HARL
HARL copied to clipboard
What is the difference between FP and EP?
if self.state_type == "EP":
data = (
share_obs[:, 0], # (n_threads, share_obs_dim)
obs, # (n_agents, n_threads, obs_dim)
actions, # (n_agents, n_threads, action_dim)
available_actions, # None or (n_agents, n_threads, action_number)
rewards[:, 0], # (n_threads, 1)
np.expand_dims(dones_env, axis=-1), # (n_threads, 1)
valid_transitions.transpose(1, 0, 2), # (n_agents, n_threads, 1)
terms, # (n_threads, 1)
next_share_obs[:, 0], # (n_threads, next_share_obs_dim)
next_obs.transpose(1, 0, 2), # (n_agents, n_threads, next_obs_dim)
next_available_actions, # None or (n_agents, n_threads, next_action_number)
)
elif self.state_type == "FP":
data = (
share_obs, # (n_threads, n_agents, share_obs_dim)
obs, # (n_agents, n_threads, obs_dim)
actions, # (n_agents, n_threads, action_dim)
available_actions, # None or (n_agents, n_threads, action_number)
rewards, # (n_threads, n_agents, 1)
np.expand_dims(dones, axis=-1), # (n_threads, n_agents, 1)
valid_transitions.transpose(1, 0, 2), # (n_agents, n_threads, 1)
terms, # (n_threads, n_agents, 1)
next_share_obs, # (n_threads, n_agents, next_share_obs_dim)
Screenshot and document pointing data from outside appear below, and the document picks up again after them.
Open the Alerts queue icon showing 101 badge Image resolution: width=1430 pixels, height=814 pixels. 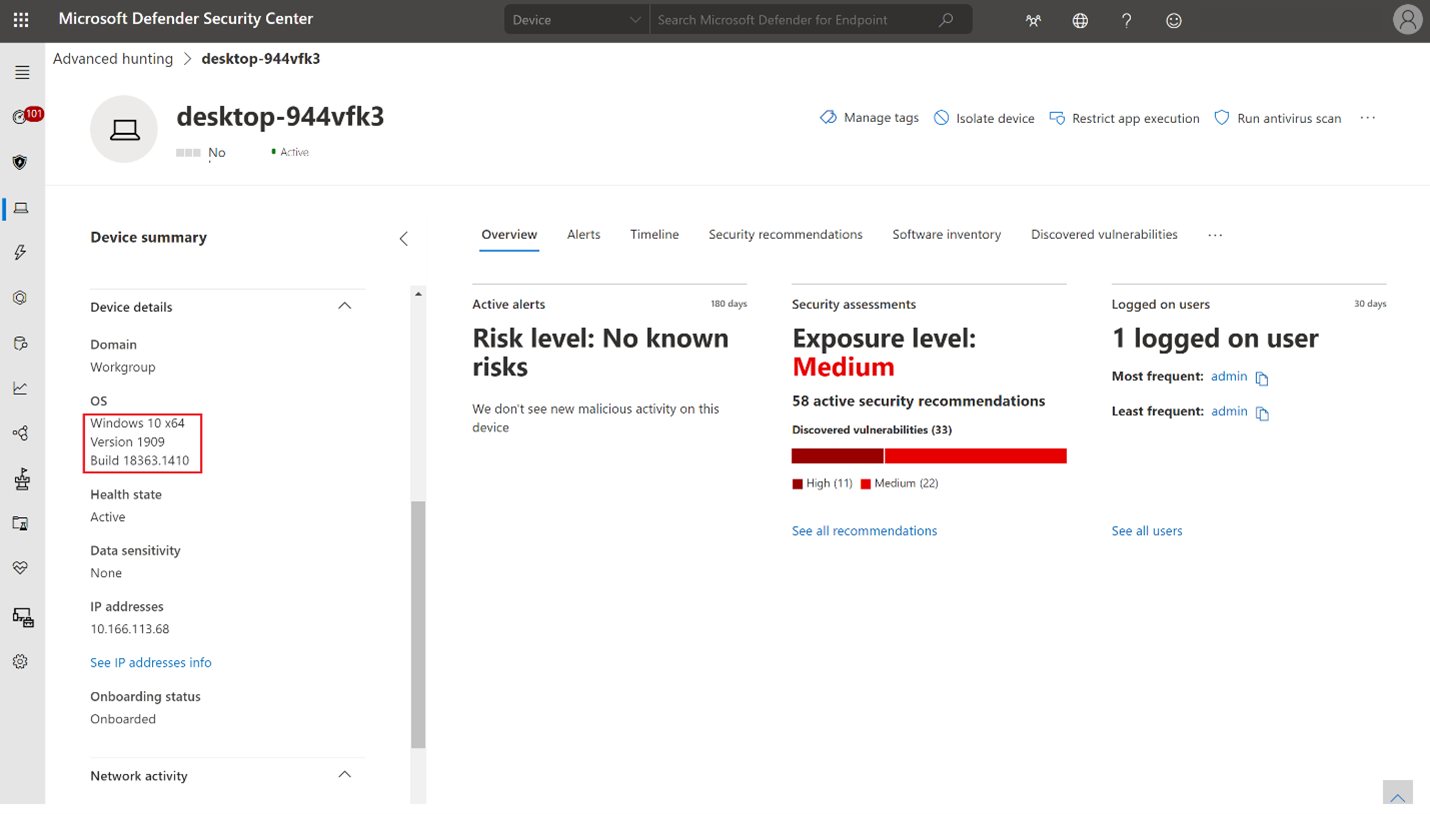21,114
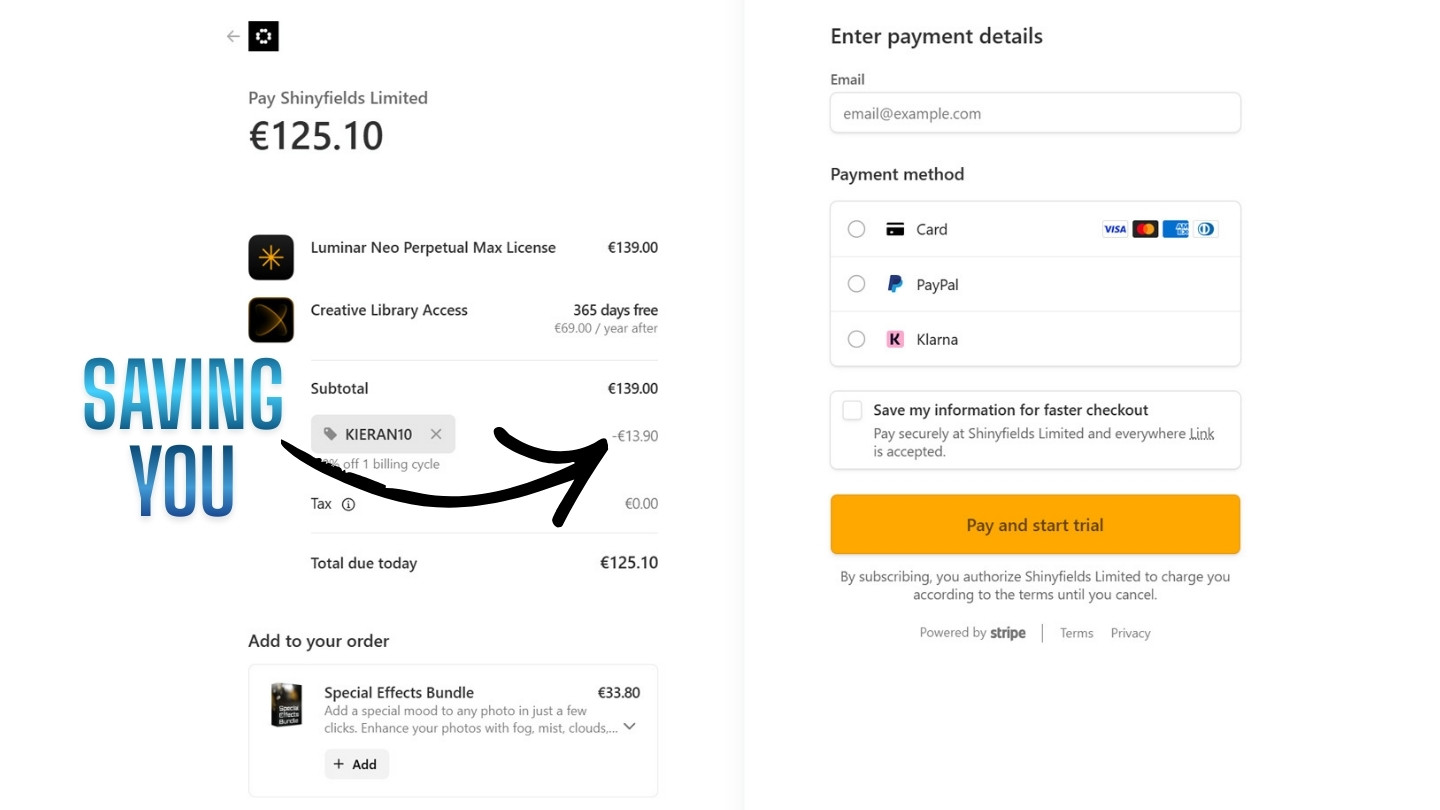Open the Tax info tooltip icon
This screenshot has height=810, width=1440.
348,504
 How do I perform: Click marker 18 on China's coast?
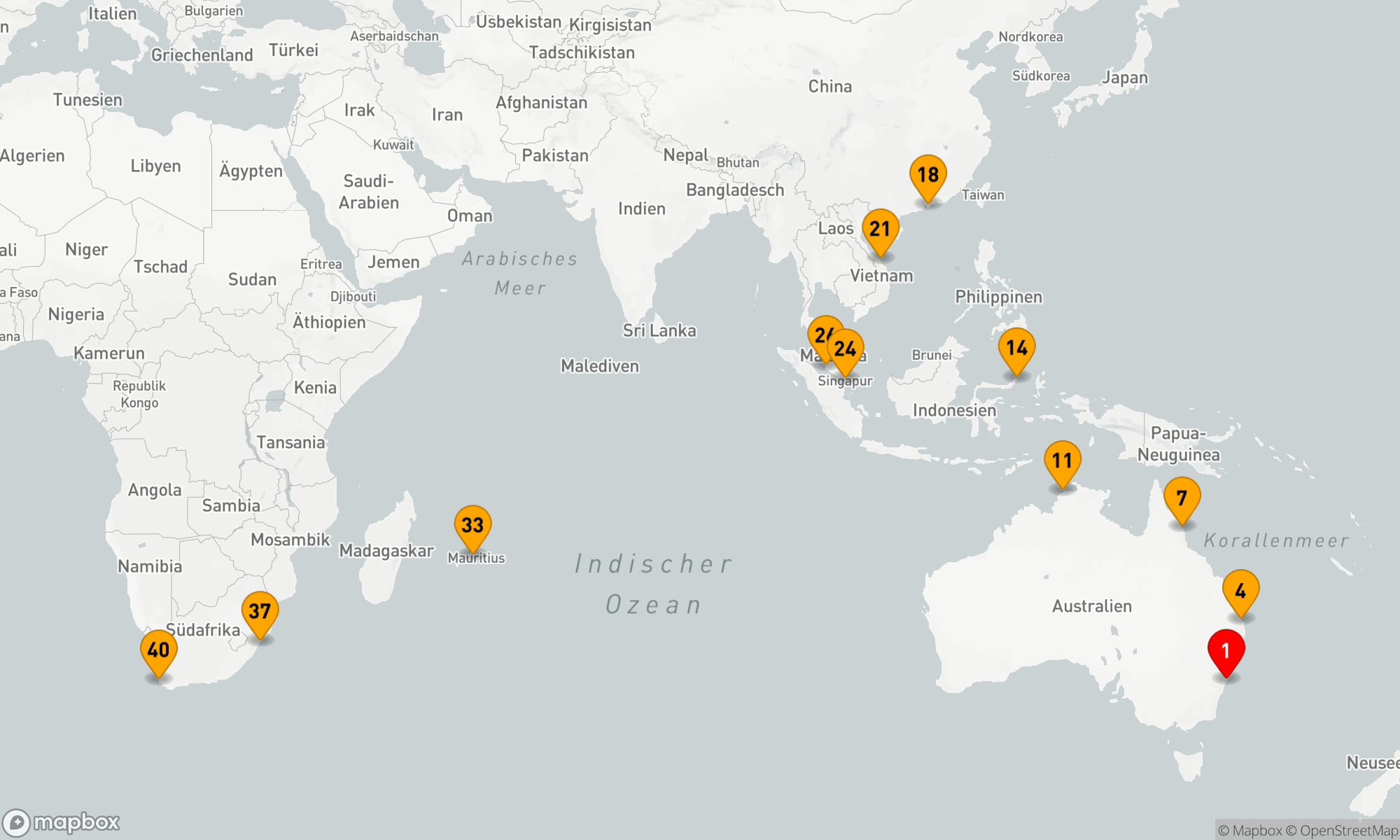[x=927, y=175]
next_obs.transpose(1, 0, 2), # (n_agents, n_threads, next_obs_dim)
next_available_actions, # None or (n_agents, n_threads, next_action_number)
)
When self.state_type == "EP", why is only the reward of the first agent taken rewards[:, 0], and why the reward of the second agent ignored?